*COMPLETE THE FOLLOWING:*
1 – Answer these questions from the pull request description:
(a) Which field in the metadata holds the parent node?
(b) What does the DV-2 use that field's information for?
(c) How is the oSparc API client meant to detect that it is running from an oSparc node?
2 – Using the pull request description, explain why the current way of identifying a parent project/node needs structure.

*TEXT PASSAGE:*

♻️Ensure parent project/node is well structured in the DB 🗃️

What do these changes do?

This is the first part toward structuring node parenting.

Context

In Sim4life.io currently the API client PATCHES the created computational jobs with some free form JSON metadata. Among these is a node_id field which contains the parent Node (e.g. the node where s4l is running). The DV-2 uses that information to define the parent project/node by looking for the presence of that field. This is currently not defined anywhere and could break very easily.

Goal

Bring structure to this parenting, and allow other products to use this as easy as possible.

Idea

The oSparc API client shall automagically find out when it is running from an oSparc node by checking for some pre-defined ENV variables. For other free form API client, the usage relies on the respective authors responsibility (e.g. sim4life).

*GIVEN RECORDS:*

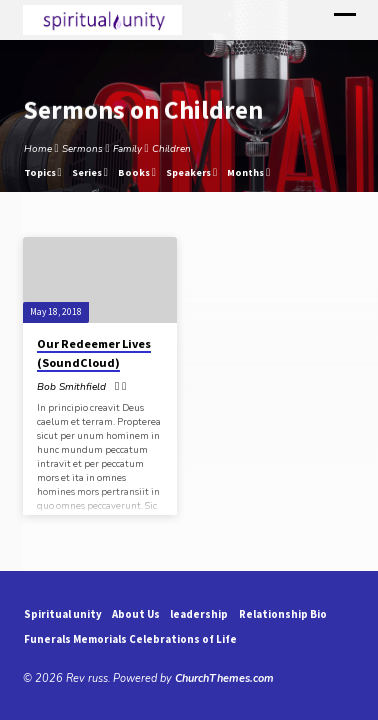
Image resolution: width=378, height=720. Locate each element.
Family (127, 149)
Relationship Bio (283, 614)
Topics (43, 172)
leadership (199, 614)
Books (137, 172)
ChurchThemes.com (224, 678)
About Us (136, 614)
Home (38, 149)
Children (171, 149)
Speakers (191, 172)
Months (248, 172)
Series (90, 172)
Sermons (82, 149)
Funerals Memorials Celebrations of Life (130, 639)
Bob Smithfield (71, 387)
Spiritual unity (63, 614)
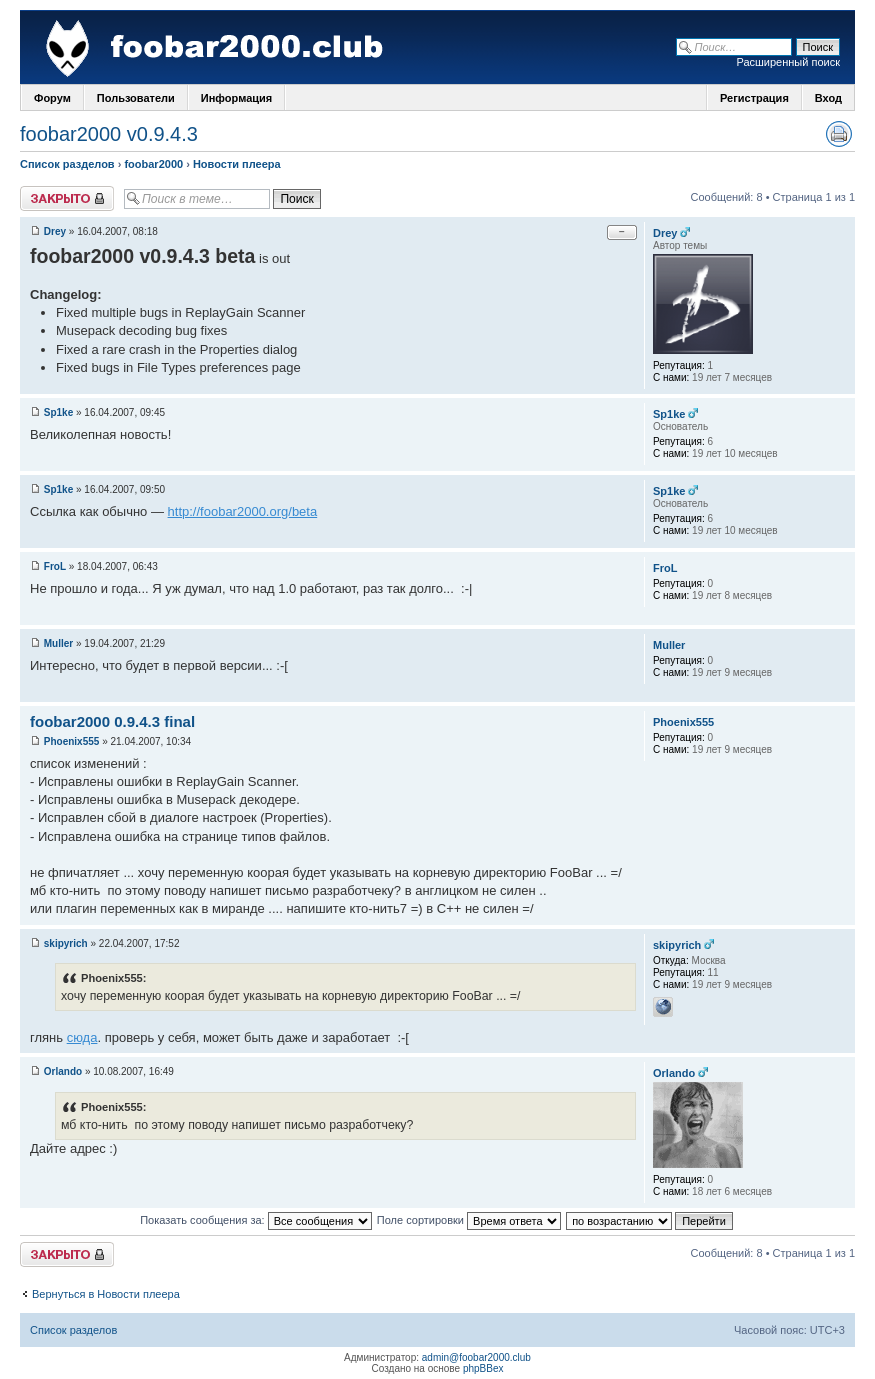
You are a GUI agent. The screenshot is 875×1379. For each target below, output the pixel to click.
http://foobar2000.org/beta (243, 511)
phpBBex (483, 1368)
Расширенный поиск (788, 62)
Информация (236, 98)
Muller (58, 643)
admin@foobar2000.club (476, 1357)
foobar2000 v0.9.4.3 (109, 134)
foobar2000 (153, 164)
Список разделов (67, 164)
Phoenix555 (72, 741)
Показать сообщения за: (256, 1220)
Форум (52, 98)
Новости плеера (237, 164)
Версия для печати (839, 134)
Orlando (63, 1071)
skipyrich (66, 943)
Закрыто (67, 198)
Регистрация (754, 98)
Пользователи (136, 98)
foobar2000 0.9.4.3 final (112, 721)
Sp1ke (58, 412)
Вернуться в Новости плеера (106, 1294)
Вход (828, 98)
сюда (82, 1037)
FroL (55, 566)
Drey (55, 231)
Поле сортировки (469, 1220)
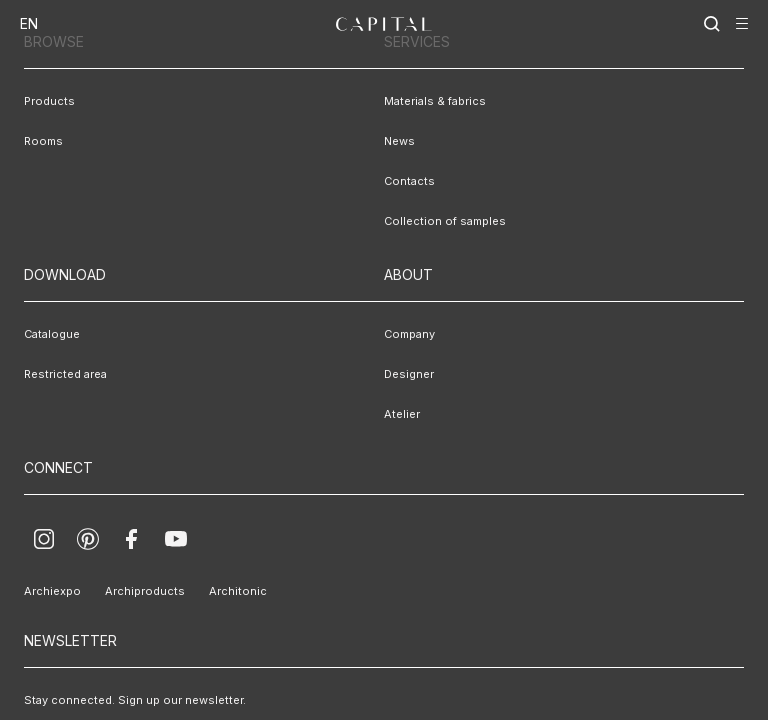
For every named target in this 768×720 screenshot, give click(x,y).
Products (49, 101)
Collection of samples (445, 221)
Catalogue (52, 334)
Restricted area (65, 374)
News (399, 141)
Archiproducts (145, 591)
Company (409, 334)
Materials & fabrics (435, 101)
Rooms (43, 141)
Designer (409, 374)
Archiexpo (52, 591)
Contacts (409, 181)
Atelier (402, 414)
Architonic (238, 591)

*THE REPLIES:*
1 –
(a) The node_id field.
(b) To define the parent project/node.
(c) By checking for some pre-defined ENV variables.

2 – The DV-2 currently identifies the parent project/node by checking for a node_id field in free-form JSON metadata that the API client patches onto computational jobs. This is not defined anywhere and could break very easily.